#### Objetivo do exercício:
Por favor, transcreva sem alterações o trecho do texto sobre os relatórios na educação infantil que começa em "terça-feira, 25 de" e vai até "a avaliação processual.", incluindo essas palavras.

─── Texto da página ───

Mensal entre 13 de agosto de 2010 e 31 de dezembro de 2012.

terça-feira, 25 de janeiro de 2011

A importância pedagógica dos relatórios para contextualizar e descrever a situação prática: uma nova proposta pela inclusão da família.

Para entender a história... ISSN 2179-4111. Ano 2, Volume jan., Série 25/01, 2011, p.01-07.

No município de São Bernardo do Campo, na educação infantil, o mais importante instrumento metodológico avaliativo, normatizado e utilizado pela rede de ensino, é o relatório.
É em documento, redigido pela professora e revisado pelo trio-gestor (diretora, sua assistente e coordenadora).
São realizados dois relatórios por ano, um no primeiro e o outro no segundo semestre, elaborados individualmente, dois para cada criança.
Eles têm como finalidade a avaliação processual.
Ao lê-lo, deve-se visualizar os conhecimentos da criança (prévios e construídos) e o caminho percorrido, ou seja, o processo.
Assim, incluem-se intervenções, procedimentos e obstáculos vivenciados pela criança e pelo educador, pautando a análise nas áreas de conhecimentos elencadas nos referenciais curriculares nacionais e na proposta pedagógica municipal.
No entanto, a grade questão é: será que o relatório reflete a realidade prática vivenciada pelo professor e pelo educando?


Introdução a Problemática.
Ao final do semestre, o relatório é lido pela família da criança, que toma conhecimento, conversa com a professora-autora, quando julgar necessário, assinando o relatório.

─── Dados ───

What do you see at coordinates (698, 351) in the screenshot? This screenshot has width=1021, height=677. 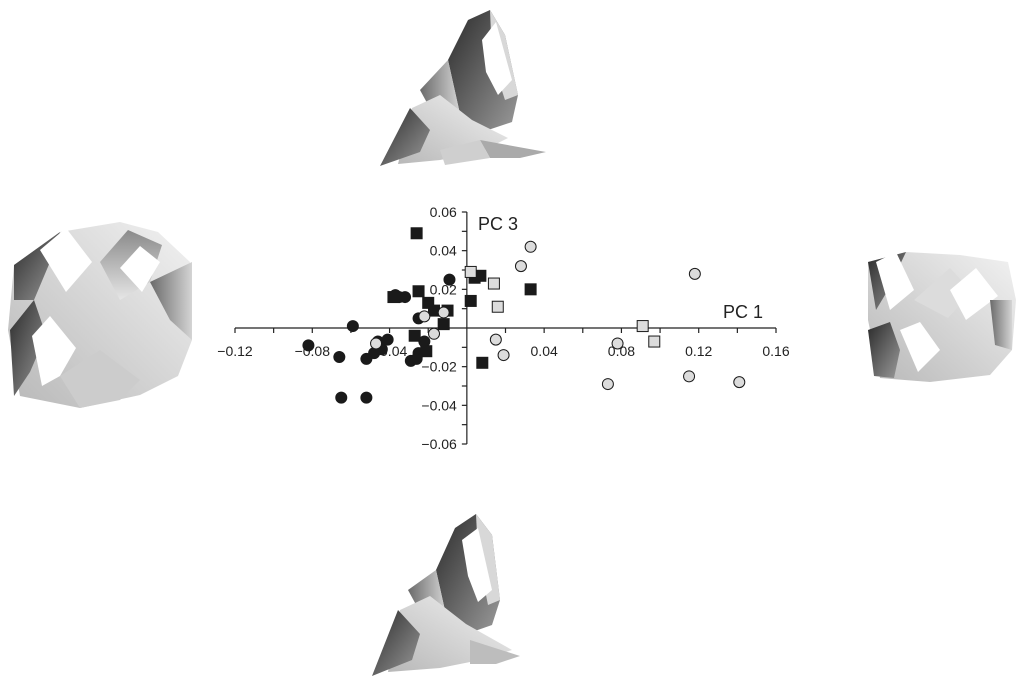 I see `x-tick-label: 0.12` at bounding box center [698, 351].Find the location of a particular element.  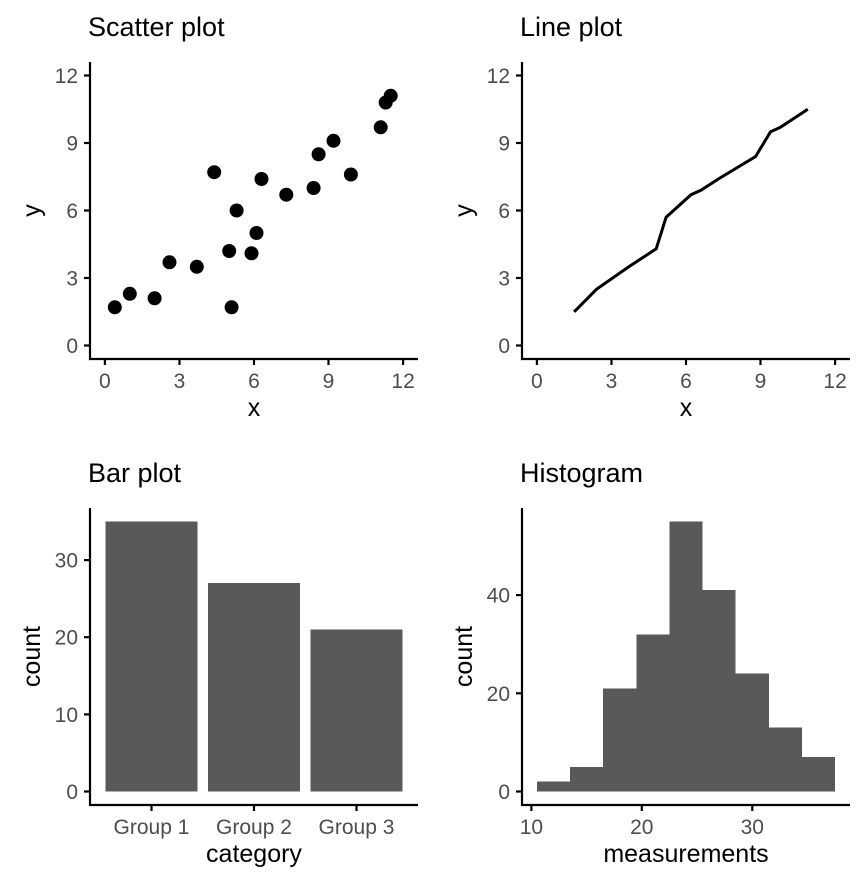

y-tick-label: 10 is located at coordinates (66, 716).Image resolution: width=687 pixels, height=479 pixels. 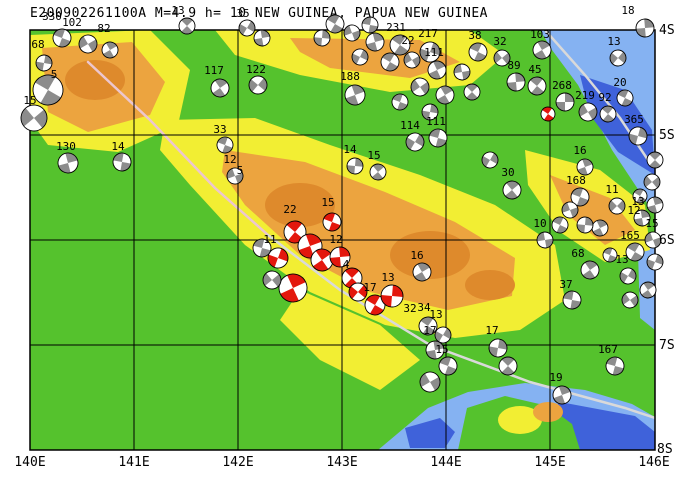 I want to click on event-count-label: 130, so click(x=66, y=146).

───

#### Resultado do exercício:
terça-feira, 25 de janeiro de 2011

A importância pedagógica dos relatórios para contextualizar e descrever a situação prática: uma nova proposta pela inclusão da família.

Para entender a história... ISSN 2179-4111. Ano 2, Volume jan., Série 25/01, 2011, p.01-07.

No município de São Bernardo do Campo, na educação infantil, o mais importante instrumento metodológico avaliativo, normatizado e utilizado pela rede de ensino, é o relatório.
É em documento, redigido pela professora e revisado pelo trio-gestor (diretora, sua assistente e coordenadora).
São realizados dois relatórios por ano, um no primeiro e o outro no segundo semestre, elaborados individualmente, dois para cada criança.
Eles têm como finalidade a avaliação processual.